结合细菌与古菌之间的互营代谢理论来分析细菌群落结构可能会为解析Fe2O3提高厌氧发酵产甲烷能力提供一种新的思路。如表3所示，在添加Fe2O3的实验组中，细菌主要微生物群落在门水平上的变化非常明显，Firmicutes（厚壁菌门）占优。有研究表明[28]，Firmicutes占比与VFA（挥发性脂肪酸）含量呈负相关，与CH4产量呈正相关，对照组厌氧消化效率低，甲烷产量少，可能造成VFA的积累，因此Firmicutes的相对丰度占总体微生物丰度的85.33%，高于实验组。
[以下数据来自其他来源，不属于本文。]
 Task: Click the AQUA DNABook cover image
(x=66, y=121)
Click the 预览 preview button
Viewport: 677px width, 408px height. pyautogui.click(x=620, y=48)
此外，Firmicutes、Chloroflexi（緑弯菌门）和Actinobacteria（放线菌门）都已经被证明可以在污水中形成生物膜结构，并且生成大量的EPS[29]，因此，添加Fe2O3的实验组中EPS含量远高于对照组。

表3 细菌群落组成（门水平）

如表4所示，在属水平下，三组反应器中物种组成差异较大，但属于Syntrophobacter（互营杆菌属）的细菌占比增加，互营菌可能与产甲烷古菌形成互营共聚体，参与产酸菌与产甲烷古菌之间的种间氢转移[30]，受氢分压的调控，也在转移代谢产物方面发挥着中要作用。在互营共聚体的参与下，氢转移速度提高在一定程度上加快了产甲烷速率，由此，添加Fe2O3的实验组中Syntrophobacter占比的增加很可能提高了厌氧发酵产甲烷能力。此外，Tepidimicrobium出现，作为一种发酵型铁还原菌，能以Fe（III）为电子受体，参与异化铁还原过程；Clostridia纲出现（包括unclassified_o_Clostridiales、Tepidimicrobium等），主要通过改善VFA的降解并促进甲烷生成来维持厌氧消化的稳定。

表4 细菌群落组成（属水平）

综上，由互营菌与产甲烷古菌形成的互营共聚体参与并调控了种间氢转移。在添加了Fe2O3的反应器中，互营菌属占比增加可能是提高产甲烷古菌产甲烷效率的主要原因，而EPS中各组分浓度的提高主要由Firmicutes、Chloroflexi、Actinobacteria等调控。结合甲烷产量、EPS组分及含量的分析结果，在高浓造纸污水环境下添加Fe2O3可以有效促进微生物厌氧产甲烷效果。

3 结论

本研究提出了一种通过添加Fe2O3有效提高厌氧颗粒污泥产甲烷能力的方法，并通过实验考察了添加Fe2O3对厌氧颗粒污泥胞外聚合物分泌的影响及颗粒污泥中微生物群落的变化。结果表明：与对照组相比，添加Fe2O3可使甲烷产量提高67.6%。此外，Fe2O3还具有刺激微生物分泌EPS的作用，添加Fe2O3使得细菌群落分布更均匀，厌氧消化系统能够维持稳定的状态；同时，富集了Fe（III）还原菌（如Tepidimicrobium等），微生物异化铁还原作用促进了有机污染物降解；还加强了互营菌与产甲烷菌之间的直接电子转移，提高了电子传递效率，从而加速了厌氧反应进程。以上结论充实了Fe（III）促进厌氧反应产甲烷能力的作用机制，并为解决造纸高浓有机污水难处理的问题提供了一种新思路。